Introduction

Current practice and recommendations regarding bowel preparation before elective colorectal surgery to reduce the incidence of anastomotic leakage (AL) and surgical site infections (SSIs) remain controversial. Mechanical bowel preparation (MBP), once routinely used, may cause preoperative dehydration, electrolyte disturbance, and discomfort, and failed to demonstrate any clear benefit over no bowel preparation (NBP) [1,2,3,4,5]. European [6] and Italian [7] enhanced recovery after surgery (ERAS) societies’ guidelines currently recommend NBP, albeit leaving room for oral antibiotics (oA) alone or in combination with MBP [8]. At the same time, results of large retrospective population-based studies of the American College of Surgeons National Surgical Quality Improvement Program (ACS-NSQIP) suggested that MBP combined with oral antibiotics (MoABP) significantly decreased the rates of SSIs and overall morbidity (OM) compared to NBP [9,10,11,12,13], inducing four large North-American societies (The American Society of Colon and Rectal Surgeons, the Society of American Gastrointestinal and Endoscopic Surgeons, the American Society for Enhanced Recovery, and the Perioperative Quality Initiative) to recommend MoABP [14,15,16]. As a consequence, the use of MoABP is currently reported by 50% of Austrian–German [17] and by 80% of North American [18] surgeons. During the last 8 years, one RCT was launched comparing NBP with MoABP [19], two MoABP with oA [20, 21], and one MoABP with MBP for rectal cancer [22]. To the best of our knowledge, only one [22] of these trials recently completed the planned enrollment and none published its final results yet [23]. An interesting four-arm RCT comparing NBP with oA, MBP, and MoABP for colon resections [24] was recently closed before completion due to poor accrual. Meanwhile, one RCT comparing NBP with MoABP [25] failed to detect significant differences in SSIs and AL rates but was largely underpowered; oA showed a significant reduction of SSI rates in two RCTs, either alone [26, 27] or combined with MBP [26], and an international multicenter RCT comparing oA with MoABP [28] is currently still recruiting. Finally, one RCT reported that MoABP significantly reduced SSI rates compared to MBP after colorectal resections [29], and another that MoABP significantly reduced both SSI and AL rates compared to MBP after rectal resections [30].

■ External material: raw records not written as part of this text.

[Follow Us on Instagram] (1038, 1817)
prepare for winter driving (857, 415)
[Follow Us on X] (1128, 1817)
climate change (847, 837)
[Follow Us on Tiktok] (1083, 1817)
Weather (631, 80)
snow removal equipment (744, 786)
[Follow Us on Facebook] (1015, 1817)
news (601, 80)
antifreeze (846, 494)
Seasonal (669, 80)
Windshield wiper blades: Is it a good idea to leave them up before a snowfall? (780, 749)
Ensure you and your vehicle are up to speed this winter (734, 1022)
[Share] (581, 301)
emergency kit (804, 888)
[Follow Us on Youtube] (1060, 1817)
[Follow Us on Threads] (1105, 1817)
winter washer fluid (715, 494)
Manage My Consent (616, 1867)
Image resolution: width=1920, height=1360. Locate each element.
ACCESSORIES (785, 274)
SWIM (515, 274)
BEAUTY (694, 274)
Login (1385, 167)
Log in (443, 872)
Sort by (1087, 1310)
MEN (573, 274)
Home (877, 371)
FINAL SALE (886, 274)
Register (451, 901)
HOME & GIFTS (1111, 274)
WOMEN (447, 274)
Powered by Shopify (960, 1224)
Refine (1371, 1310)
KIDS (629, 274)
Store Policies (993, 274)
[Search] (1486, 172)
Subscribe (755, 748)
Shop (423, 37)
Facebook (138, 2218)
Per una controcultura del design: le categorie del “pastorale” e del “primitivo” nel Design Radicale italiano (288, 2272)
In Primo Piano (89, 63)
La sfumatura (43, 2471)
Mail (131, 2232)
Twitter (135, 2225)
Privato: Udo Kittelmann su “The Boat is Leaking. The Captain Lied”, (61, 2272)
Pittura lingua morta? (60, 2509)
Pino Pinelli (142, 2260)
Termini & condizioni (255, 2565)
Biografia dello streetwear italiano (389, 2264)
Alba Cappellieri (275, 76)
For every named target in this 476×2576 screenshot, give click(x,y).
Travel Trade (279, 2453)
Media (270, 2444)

Very recently, the European Association of Endoscopic Surgery, the European Society of ColoProctology, and the Society of American Gastrointestinal and Endoscopic Surgeons published a joint guideline [31] based on a previous systematic review and network meta-analysis [32], with a conditional recommendation for MoABP, supported by low-quality evidence due to variable adherence to preoperative intravenous antibiotic prophylaxis (PIVAP) and great heterogeneity regarding oA schedules [33].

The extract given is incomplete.